■ EXTRACTED RECORDS:
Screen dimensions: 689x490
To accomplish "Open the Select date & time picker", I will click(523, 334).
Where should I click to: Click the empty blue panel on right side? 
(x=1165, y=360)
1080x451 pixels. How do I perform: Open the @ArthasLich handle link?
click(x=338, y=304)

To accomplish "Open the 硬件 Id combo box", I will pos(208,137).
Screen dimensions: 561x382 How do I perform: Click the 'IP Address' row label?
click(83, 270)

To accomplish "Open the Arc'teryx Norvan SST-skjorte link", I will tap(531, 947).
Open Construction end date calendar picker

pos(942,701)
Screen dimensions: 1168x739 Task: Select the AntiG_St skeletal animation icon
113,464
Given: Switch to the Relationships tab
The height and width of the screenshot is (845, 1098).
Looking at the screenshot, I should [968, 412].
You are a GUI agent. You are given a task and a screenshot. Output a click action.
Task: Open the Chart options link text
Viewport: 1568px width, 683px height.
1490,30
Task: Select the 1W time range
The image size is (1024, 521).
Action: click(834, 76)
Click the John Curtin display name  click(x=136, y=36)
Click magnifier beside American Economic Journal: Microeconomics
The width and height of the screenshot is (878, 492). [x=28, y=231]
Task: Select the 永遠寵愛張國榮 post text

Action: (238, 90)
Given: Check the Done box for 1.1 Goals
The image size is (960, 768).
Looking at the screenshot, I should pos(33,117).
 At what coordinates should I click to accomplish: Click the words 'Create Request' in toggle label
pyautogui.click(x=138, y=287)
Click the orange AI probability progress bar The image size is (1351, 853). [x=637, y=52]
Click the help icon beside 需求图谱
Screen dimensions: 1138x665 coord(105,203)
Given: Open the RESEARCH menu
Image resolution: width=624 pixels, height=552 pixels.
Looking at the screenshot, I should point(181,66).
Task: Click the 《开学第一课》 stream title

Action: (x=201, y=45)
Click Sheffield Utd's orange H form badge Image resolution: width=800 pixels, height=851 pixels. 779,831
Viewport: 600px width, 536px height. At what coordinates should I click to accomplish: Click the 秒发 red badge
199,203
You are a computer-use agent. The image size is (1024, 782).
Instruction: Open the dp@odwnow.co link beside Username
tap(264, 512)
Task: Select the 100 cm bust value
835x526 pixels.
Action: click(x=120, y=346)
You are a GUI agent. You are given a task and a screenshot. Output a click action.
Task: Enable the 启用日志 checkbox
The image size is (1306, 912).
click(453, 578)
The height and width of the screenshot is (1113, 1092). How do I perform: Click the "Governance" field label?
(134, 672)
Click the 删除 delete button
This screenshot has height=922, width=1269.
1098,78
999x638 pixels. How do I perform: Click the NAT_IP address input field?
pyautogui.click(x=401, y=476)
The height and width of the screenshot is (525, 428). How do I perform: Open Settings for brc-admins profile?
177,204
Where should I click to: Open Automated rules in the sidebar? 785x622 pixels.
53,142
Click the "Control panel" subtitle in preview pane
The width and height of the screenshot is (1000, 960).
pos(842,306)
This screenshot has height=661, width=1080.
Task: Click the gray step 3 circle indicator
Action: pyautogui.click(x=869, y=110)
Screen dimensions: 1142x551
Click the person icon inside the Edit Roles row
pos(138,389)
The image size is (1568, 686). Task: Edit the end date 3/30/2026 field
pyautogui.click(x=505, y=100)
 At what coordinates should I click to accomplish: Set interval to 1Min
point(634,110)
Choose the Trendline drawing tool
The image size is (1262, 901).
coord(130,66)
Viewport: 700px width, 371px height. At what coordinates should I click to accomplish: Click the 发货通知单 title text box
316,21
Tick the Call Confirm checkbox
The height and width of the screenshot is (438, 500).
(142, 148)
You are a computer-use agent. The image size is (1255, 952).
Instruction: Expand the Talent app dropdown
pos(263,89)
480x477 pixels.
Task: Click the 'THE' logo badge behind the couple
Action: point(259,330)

■ TASK BRIEF: Exactly as given, repeat every record above.

■ EXERCISE ANSWER:
Screen dimensions: 689x490
To accomplish "Open the Select date & time picker", I will click(523, 334).
Where should I click to: Click the empty blue panel on right side? 
(x=1165, y=360)
1080x451 pixels. How do I perform: Open the @ArthasLich handle link?
click(x=338, y=304)

To accomplish "Open the 硬件 Id combo box", I will pos(208,137).
Screen dimensions: 561x382 How do I perform: Click the 'IP Address' row label?
click(83, 270)

To accomplish "Open the Arc'teryx Norvan SST-skjorte link", I will tap(531, 947).
Open Construction end date calendar picker

pos(942,701)
Screen dimensions: 1168x739 Task: Select the AntiG_St skeletal animation icon
113,464
Given: Switch to the Relationships tab
The height and width of the screenshot is (845, 1098).
Looking at the screenshot, I should [968, 412].
You are a GUI agent. You are given a task and a screenshot. Output a click action.
Task: Open the Chart options link text
Viewport: 1568px width, 683px height.
1490,30
Task: Select the 1W time range
The image size is (1024, 521).
Action: click(834, 76)
Click the John Curtin display name  click(x=136, y=36)
Click magnifier beside American Economic Journal: Microeconomics
The width and height of the screenshot is (878, 492). [x=28, y=231]
Task: Select the 永遠寵愛張國榮 post text

Action: (238, 90)
Given: Check the Done box for 1.1 Goals
The image size is (960, 768).
Looking at the screenshot, I should pos(33,117).
 At what coordinates should I click to accomplish: Click the words 'Create Request' in toggle label
pyautogui.click(x=138, y=287)
Click the orange AI probability progress bar The image size is (1351, 853). [x=637, y=52]
Click the help icon beside 需求图谱
Screen dimensions: 1138x665 coord(105,203)
Given: Open the RESEARCH menu
Image resolution: width=624 pixels, height=552 pixels.
Looking at the screenshot, I should point(181,66).
Task: Click the 《开学第一课》 stream title

Action: (x=201, y=45)
Click Sheffield Utd's orange H form badge Image resolution: width=800 pixels, height=851 pixels. 779,831
Viewport: 600px width, 536px height. At what coordinates should I click to accomplish: Click the 秒发 red badge
199,203
You are a computer-use agent. The image size is (1024, 782).
Instruction: Open the dp@odwnow.co link beside Username
tap(264, 512)
Task: Select the 100 cm bust value
835x526 pixels.
Action: click(x=120, y=346)
You are a GUI agent. You are given a task and a screenshot. Output a click action.
Task: Enable the 启用日志 checkbox
The image size is (1306, 912).
click(453, 578)
The height and width of the screenshot is (1113, 1092). How do I perform: Click the "Governance" field label?
(134, 672)
Click the 删除 delete button
This screenshot has height=922, width=1269.
1098,78
999x638 pixels. How do I perform: Click the NAT_IP address input field?
pyautogui.click(x=401, y=476)
The height and width of the screenshot is (525, 428). How do I perform: Open Settings for brc-admins profile?
177,204
Where should I click to: Open Automated rules in the sidebar? 785x622 pixels.
53,142
Click the "Control panel" subtitle in preview pane
The width and height of the screenshot is (1000, 960).
pos(842,306)
This screenshot has height=661, width=1080.
Task: Click the gray step 3 circle indicator
Action: pyautogui.click(x=869, y=110)
Screen dimensions: 1142x551
Click the person icon inside the Edit Roles row
pos(138,389)
The image size is (1568, 686). Task: Edit the end date 3/30/2026 field
pyautogui.click(x=505, y=100)
 At what coordinates should I click to accomplish: Set interval to 1Min
point(634,110)
Choose the Trendline drawing tool
The image size is (1262, 901).
coord(130,66)
Viewport: 700px width, 371px height. At what coordinates should I click to accomplish: Click the 发货通知单 title text box
316,21
Tick the Call Confirm checkbox
The height and width of the screenshot is (438, 500).
(142, 148)
You are a computer-use agent. The image size is (1255, 952).
Instruction: Expand the Talent app dropdown
pos(263,89)
480x477 pixels.
Task: Click the 'THE' logo badge behind the couple
Action: point(259,330)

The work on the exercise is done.